Exercise materials:
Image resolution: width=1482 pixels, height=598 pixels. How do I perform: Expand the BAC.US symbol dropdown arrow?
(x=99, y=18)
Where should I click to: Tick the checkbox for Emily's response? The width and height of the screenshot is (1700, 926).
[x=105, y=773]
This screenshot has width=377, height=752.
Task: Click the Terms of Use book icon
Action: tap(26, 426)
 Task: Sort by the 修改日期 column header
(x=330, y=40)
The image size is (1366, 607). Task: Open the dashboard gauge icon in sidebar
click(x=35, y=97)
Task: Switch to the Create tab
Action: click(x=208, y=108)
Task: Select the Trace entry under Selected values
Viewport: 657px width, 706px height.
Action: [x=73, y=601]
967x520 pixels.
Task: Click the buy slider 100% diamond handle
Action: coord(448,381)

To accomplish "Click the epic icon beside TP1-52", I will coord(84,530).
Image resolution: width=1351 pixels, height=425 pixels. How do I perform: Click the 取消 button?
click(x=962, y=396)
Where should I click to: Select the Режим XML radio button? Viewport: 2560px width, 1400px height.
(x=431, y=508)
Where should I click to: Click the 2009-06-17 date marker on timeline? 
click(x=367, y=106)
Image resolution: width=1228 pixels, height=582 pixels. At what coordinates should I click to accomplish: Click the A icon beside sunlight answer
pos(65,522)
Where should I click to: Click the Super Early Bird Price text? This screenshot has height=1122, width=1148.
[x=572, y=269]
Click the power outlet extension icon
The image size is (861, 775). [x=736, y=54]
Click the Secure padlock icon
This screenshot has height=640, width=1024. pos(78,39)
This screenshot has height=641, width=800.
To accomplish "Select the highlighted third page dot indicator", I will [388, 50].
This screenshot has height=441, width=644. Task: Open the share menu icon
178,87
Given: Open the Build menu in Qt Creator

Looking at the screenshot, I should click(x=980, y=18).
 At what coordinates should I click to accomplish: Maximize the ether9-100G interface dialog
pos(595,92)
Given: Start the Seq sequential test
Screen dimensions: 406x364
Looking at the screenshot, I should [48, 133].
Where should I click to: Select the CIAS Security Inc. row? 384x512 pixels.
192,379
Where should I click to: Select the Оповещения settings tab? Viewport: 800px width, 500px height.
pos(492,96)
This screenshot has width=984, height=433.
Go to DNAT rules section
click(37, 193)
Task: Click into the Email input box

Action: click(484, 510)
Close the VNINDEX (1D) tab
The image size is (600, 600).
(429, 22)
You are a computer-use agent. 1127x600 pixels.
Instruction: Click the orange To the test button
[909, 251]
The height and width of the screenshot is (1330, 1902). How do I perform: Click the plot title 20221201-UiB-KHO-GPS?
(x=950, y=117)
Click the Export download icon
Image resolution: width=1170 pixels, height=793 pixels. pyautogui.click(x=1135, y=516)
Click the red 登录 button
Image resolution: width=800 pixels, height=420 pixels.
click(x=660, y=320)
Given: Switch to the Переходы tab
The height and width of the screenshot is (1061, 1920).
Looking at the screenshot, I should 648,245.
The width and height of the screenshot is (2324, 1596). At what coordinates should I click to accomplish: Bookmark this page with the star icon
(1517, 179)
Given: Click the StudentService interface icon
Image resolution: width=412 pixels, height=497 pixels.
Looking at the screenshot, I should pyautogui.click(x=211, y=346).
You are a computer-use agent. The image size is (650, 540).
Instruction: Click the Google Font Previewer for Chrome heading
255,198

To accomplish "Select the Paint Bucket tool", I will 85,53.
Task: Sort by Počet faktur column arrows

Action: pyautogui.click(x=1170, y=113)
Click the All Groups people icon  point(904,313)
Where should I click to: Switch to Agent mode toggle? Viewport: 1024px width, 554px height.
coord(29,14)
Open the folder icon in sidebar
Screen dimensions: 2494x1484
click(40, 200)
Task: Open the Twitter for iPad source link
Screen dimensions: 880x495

What the task asks:
Duplicate the items above, from the line with "Where should I click to: Tick" up to and including the line with "I will coord(84,530).".

Expected answer:
Where should I click to: Tick the checkbox for Emily's response? The width and height of the screenshot is (1700, 926).
[x=105, y=773]
This screenshot has width=377, height=752.
Task: Click the Terms of Use book icon
Action: tap(26, 426)
 Task: Sort by the 修改日期 column header
(x=330, y=40)
The image size is (1366, 607). Task: Open the dashboard gauge icon in sidebar
click(x=35, y=97)
Task: Switch to the Create tab
Action: click(x=208, y=108)
Task: Select the Trace entry under Selected values
Viewport: 657px width, 706px height.
Action: [x=73, y=601]
967x520 pixels.
Task: Click the buy slider 100% diamond handle
Action: coord(448,381)

To accomplish "Click the epic icon beside TP1-52", I will coord(84,530).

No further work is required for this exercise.